The risk is that the UAE, which is smaller and more densely populated than Saudi Arabia, will start to face a similar level of threat as its neighbour, which is under the constant threat of assault from Houthi missiles and drones. Saudi authorities have said 59 civilians have been killed in the kingdom since Riyadh launched its war against the Houthis seven years ago.
“The UAE is facing some of the same consequences as its larger neighbour and ally, but the UAE is more vulnerable — a greater portion of its economy depends on tourism and it is a major global financial hub,” said Elham Fakhro, a research fellow at Exeter university’s Centre for Gulf Studies. “The last thing it wants is for these attacks to become a regular occurrence and damage the reputation that it has cultivated as a safe haven.”
Residents of the Gulf state have over time adapted to a higher level of risk, but before the recent attacks there were hopes these tensions were dissipating.
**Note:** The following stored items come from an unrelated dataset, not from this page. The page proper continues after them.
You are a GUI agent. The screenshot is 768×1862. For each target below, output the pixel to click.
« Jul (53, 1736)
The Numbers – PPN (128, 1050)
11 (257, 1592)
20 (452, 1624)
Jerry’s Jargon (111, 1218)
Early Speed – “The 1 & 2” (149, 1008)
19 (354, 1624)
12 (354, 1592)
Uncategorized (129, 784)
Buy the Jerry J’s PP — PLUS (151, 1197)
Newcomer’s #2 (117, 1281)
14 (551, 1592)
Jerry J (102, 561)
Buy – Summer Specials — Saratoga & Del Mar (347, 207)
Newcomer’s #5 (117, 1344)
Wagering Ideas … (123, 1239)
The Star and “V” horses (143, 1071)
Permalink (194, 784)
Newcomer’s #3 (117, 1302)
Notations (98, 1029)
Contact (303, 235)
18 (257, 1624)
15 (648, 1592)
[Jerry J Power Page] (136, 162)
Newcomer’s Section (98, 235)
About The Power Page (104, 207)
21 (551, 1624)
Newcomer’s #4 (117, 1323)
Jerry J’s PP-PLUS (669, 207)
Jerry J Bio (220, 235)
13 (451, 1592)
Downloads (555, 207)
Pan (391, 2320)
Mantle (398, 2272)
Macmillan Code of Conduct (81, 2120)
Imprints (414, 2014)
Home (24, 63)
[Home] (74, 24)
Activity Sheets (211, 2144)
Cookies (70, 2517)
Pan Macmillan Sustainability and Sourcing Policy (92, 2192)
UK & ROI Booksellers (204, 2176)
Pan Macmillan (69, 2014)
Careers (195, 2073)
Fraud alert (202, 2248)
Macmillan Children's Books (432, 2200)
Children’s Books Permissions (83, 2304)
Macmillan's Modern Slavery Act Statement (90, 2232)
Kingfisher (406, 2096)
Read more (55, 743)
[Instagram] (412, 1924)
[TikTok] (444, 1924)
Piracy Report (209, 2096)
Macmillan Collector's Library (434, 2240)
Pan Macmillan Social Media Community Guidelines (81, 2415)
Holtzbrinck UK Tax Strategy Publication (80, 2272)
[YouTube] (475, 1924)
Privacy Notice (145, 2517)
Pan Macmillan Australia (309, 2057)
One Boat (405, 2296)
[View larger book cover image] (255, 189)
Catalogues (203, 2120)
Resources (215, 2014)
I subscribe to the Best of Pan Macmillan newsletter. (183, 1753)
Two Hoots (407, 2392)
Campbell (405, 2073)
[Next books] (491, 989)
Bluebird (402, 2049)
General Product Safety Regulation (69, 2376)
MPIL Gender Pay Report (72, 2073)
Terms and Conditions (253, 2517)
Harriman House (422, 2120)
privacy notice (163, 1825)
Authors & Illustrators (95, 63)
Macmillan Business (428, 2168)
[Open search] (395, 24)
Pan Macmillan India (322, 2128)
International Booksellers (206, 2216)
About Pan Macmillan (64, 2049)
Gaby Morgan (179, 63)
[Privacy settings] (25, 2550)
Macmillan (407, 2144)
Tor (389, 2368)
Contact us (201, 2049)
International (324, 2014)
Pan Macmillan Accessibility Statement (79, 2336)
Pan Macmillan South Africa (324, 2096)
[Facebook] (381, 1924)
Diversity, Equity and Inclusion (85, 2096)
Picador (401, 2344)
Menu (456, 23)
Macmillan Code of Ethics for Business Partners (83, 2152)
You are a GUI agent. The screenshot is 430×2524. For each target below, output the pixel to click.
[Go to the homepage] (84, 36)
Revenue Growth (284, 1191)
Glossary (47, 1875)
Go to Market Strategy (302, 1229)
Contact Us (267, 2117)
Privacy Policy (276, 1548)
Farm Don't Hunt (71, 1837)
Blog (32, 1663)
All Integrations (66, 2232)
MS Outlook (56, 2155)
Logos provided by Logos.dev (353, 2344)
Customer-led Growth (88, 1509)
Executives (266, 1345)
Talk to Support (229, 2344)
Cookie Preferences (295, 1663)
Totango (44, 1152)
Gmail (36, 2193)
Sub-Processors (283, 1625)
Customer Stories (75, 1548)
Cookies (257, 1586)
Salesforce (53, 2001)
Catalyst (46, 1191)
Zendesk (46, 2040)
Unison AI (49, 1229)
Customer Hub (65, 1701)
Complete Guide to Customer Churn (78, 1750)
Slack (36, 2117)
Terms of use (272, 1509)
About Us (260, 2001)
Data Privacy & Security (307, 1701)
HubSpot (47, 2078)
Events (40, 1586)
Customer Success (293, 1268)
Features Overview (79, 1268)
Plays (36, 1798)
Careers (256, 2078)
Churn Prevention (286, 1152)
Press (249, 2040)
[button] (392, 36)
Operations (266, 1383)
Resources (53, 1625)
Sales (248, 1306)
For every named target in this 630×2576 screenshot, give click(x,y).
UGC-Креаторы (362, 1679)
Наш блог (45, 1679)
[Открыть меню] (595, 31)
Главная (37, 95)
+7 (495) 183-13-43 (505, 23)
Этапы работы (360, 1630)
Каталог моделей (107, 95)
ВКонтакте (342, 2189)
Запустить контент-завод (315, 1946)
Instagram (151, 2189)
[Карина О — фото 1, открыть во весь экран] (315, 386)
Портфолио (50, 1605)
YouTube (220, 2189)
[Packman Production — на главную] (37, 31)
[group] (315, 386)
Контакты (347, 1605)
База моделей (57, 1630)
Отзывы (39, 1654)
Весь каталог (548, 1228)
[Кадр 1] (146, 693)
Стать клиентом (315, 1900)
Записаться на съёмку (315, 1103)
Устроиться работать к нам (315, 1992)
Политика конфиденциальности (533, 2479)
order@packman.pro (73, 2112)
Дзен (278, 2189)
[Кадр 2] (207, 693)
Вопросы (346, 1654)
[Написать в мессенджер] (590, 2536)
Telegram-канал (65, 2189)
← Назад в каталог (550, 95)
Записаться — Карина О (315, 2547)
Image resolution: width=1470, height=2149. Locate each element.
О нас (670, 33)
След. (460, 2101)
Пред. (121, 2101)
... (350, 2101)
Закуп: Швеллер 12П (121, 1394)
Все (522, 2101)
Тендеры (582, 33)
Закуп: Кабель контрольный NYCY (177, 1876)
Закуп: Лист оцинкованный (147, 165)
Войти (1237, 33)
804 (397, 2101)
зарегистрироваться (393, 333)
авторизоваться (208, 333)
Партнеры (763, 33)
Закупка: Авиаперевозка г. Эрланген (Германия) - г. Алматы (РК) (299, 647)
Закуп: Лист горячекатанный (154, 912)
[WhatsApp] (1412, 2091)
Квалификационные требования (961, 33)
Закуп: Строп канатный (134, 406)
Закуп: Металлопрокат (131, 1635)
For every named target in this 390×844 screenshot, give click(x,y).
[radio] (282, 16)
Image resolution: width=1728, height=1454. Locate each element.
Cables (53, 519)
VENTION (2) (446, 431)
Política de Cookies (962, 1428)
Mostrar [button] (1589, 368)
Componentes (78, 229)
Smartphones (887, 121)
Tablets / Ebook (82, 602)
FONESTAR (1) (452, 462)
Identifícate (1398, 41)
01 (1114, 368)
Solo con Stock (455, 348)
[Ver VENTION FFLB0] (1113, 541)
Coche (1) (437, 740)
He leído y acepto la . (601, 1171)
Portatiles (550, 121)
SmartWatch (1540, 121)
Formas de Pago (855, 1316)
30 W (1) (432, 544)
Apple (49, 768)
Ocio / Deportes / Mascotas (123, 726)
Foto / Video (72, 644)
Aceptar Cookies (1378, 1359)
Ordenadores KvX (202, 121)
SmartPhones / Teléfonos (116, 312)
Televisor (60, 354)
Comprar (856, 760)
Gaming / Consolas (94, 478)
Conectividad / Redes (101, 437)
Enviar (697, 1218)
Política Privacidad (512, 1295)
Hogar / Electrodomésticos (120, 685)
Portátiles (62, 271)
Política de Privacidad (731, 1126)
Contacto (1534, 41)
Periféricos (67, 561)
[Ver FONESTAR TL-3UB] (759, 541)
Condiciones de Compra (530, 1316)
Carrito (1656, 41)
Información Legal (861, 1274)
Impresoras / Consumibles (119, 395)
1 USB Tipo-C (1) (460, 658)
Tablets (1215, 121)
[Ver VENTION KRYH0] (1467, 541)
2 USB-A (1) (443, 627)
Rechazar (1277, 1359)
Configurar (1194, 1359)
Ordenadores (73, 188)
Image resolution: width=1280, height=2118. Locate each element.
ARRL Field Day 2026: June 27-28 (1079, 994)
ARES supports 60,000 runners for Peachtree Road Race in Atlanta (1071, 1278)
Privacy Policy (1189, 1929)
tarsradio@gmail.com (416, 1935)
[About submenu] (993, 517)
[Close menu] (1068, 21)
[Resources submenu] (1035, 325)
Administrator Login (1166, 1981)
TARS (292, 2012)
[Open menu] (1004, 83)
Ronaldo appeared to be unfazed by the Houthi threat, posting Instagram footage of himself addressing fans and sunbathing on the beach with his four children. Other Premier League footballers such as Liverpool’s Andrew Robertson and Jordan Pickford of Everton posted themselves enjoying rounds of golf with a backdrop of the Dubai skyline.
Last Monday’s salvo coincided with the first visit of Israel’s president since the UAE’s normalisation of ties with the Jewish state.
Once again, the British expatriate was woken by the sound of explosions, but the reaction from friends and colleagues was mild. “There was no discussion at all,” the expatriate said. “No one is talking about it any more — it’s as if nothing happened.”